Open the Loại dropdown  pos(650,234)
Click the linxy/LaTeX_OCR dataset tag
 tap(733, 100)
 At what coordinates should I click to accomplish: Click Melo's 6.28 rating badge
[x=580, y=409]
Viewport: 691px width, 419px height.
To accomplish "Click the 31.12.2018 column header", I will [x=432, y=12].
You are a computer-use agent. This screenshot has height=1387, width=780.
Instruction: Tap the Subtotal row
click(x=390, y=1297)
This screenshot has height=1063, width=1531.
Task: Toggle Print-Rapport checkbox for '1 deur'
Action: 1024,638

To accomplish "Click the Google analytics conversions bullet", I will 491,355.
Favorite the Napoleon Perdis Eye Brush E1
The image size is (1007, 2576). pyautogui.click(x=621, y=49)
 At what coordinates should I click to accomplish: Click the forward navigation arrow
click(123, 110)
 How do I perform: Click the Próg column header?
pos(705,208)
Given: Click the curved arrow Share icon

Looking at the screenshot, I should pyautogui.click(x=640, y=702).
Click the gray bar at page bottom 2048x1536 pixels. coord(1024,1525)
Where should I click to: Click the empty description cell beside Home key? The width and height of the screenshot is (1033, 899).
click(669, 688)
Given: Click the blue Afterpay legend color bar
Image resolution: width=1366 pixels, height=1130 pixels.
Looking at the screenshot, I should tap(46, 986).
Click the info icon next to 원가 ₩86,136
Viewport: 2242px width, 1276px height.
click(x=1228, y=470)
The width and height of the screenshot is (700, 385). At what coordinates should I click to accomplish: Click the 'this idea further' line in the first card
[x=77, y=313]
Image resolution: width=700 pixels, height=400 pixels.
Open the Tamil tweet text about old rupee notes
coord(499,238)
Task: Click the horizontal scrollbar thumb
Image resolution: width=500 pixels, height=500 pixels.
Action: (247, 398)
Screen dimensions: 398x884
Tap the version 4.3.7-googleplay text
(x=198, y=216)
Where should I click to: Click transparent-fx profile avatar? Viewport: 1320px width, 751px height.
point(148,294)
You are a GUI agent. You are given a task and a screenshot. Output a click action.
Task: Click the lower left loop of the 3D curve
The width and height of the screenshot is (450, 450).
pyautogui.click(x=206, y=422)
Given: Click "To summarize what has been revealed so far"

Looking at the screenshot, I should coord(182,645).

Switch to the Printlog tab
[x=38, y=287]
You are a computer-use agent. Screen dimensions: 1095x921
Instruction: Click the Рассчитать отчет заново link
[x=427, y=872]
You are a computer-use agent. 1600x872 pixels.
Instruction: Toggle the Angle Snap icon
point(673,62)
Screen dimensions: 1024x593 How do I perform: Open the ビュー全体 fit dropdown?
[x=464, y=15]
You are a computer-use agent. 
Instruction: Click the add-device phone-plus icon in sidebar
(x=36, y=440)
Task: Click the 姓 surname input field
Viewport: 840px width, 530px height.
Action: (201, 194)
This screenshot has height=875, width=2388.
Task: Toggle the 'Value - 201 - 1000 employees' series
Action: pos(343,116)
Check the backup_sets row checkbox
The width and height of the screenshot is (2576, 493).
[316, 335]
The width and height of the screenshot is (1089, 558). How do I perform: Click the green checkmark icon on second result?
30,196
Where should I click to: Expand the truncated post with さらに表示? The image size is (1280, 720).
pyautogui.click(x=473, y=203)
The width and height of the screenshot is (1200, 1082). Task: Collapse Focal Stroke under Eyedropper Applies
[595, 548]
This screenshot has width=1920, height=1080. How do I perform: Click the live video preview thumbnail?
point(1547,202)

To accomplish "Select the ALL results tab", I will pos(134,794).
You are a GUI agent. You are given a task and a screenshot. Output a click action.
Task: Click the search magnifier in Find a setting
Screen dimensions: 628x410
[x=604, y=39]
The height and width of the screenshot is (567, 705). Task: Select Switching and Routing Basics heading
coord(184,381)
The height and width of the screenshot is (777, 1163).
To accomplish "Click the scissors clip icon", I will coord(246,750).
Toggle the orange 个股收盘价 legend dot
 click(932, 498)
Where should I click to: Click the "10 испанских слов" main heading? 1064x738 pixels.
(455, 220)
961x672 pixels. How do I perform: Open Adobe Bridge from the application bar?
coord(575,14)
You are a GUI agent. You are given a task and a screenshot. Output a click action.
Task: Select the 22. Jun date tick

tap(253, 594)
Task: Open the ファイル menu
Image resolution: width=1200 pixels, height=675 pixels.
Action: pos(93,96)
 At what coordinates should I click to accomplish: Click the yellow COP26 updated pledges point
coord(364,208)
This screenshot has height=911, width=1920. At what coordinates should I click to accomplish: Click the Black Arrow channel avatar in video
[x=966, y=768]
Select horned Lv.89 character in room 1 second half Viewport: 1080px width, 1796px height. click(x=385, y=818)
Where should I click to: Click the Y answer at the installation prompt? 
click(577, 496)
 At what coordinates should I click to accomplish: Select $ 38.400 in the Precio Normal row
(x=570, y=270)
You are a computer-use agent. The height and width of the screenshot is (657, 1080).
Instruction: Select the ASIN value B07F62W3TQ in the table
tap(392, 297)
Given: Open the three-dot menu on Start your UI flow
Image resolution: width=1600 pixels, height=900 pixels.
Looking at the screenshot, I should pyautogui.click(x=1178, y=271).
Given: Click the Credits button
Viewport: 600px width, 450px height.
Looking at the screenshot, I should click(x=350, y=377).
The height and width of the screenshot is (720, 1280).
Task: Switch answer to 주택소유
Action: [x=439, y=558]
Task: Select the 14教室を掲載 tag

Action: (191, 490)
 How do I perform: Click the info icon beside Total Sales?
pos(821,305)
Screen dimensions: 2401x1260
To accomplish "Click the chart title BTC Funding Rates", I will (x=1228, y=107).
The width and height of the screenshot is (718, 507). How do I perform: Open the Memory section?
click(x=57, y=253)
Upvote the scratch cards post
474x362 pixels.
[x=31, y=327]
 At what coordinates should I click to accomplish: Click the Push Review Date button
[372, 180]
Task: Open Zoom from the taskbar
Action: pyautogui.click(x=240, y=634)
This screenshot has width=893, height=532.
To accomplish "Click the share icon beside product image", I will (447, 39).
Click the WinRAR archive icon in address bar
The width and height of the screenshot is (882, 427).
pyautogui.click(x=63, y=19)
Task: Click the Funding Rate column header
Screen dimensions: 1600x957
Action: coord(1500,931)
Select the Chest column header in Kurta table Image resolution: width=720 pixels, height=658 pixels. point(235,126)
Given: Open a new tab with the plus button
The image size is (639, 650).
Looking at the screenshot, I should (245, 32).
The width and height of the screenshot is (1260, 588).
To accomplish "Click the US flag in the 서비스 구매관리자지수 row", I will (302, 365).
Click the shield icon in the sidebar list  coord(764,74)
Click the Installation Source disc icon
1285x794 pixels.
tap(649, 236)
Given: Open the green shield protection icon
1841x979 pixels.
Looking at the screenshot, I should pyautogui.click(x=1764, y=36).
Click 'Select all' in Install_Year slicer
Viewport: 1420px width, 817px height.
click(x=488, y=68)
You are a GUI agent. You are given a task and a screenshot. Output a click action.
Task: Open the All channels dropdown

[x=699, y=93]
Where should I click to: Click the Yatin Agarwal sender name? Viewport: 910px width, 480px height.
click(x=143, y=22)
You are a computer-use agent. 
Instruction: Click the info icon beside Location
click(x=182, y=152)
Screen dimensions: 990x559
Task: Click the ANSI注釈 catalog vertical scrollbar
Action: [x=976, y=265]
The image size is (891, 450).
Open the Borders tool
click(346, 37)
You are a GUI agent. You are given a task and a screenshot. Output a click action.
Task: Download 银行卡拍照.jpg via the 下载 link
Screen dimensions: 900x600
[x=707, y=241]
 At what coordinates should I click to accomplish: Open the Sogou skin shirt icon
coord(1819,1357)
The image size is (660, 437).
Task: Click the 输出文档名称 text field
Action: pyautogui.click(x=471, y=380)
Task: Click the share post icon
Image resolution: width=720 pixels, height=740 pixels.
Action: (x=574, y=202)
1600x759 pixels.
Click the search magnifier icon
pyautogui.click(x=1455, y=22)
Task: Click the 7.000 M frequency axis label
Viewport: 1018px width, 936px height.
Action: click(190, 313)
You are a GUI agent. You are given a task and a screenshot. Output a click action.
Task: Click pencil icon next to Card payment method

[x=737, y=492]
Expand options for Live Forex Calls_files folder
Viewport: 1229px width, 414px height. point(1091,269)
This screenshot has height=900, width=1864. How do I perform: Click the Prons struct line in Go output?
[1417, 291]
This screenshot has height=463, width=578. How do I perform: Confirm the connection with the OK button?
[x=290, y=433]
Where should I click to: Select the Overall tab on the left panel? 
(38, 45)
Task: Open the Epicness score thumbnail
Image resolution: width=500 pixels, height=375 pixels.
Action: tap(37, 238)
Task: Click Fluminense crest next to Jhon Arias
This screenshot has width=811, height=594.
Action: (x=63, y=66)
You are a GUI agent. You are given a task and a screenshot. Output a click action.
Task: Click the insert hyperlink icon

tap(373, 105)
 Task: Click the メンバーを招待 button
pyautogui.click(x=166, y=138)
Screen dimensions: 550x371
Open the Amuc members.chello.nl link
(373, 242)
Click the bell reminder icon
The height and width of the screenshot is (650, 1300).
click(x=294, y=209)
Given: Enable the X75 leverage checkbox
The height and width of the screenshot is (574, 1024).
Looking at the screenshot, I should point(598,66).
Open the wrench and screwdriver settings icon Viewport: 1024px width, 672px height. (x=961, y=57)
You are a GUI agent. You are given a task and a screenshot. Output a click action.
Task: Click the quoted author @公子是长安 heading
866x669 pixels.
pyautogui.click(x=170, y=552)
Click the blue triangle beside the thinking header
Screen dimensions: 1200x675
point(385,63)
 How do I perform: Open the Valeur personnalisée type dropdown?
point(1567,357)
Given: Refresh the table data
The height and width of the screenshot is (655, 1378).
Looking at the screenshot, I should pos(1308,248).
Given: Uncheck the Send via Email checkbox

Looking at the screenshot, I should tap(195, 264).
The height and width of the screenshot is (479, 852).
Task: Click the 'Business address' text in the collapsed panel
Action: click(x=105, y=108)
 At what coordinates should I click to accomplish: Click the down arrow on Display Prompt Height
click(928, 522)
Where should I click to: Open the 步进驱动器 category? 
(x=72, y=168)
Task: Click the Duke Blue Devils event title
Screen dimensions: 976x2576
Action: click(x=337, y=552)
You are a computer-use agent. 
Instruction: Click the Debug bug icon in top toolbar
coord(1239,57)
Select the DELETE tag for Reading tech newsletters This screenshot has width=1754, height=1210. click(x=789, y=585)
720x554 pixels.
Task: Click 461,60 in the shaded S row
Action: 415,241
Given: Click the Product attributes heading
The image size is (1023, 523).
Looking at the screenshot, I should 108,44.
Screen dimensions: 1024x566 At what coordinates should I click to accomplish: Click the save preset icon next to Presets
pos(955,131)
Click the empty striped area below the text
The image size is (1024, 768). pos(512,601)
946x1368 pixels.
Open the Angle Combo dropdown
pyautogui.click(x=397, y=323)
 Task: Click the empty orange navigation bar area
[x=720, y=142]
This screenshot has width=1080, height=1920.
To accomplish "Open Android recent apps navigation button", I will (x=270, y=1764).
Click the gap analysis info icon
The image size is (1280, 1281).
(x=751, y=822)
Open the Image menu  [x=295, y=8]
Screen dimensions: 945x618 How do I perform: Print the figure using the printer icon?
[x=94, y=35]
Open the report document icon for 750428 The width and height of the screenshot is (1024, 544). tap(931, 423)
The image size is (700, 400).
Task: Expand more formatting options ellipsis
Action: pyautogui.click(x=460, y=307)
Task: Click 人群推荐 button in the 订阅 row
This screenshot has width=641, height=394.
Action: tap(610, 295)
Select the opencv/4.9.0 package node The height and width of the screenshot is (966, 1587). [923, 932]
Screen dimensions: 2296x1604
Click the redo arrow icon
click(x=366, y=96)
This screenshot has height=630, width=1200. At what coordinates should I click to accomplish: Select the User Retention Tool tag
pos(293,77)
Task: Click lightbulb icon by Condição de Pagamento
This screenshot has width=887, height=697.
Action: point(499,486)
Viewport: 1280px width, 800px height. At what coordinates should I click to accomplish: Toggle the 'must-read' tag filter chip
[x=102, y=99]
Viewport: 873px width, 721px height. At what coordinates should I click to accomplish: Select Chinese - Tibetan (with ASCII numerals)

■ ■ ■ ■ ■ ■ ■

If a line in the records above holds the string "menu", copy it out.

### Exercise response:
Task: Open the ファイル menu
Given: Open the three-dot menu on Start your UI flow
Open the Image menu  [x=295, y=8]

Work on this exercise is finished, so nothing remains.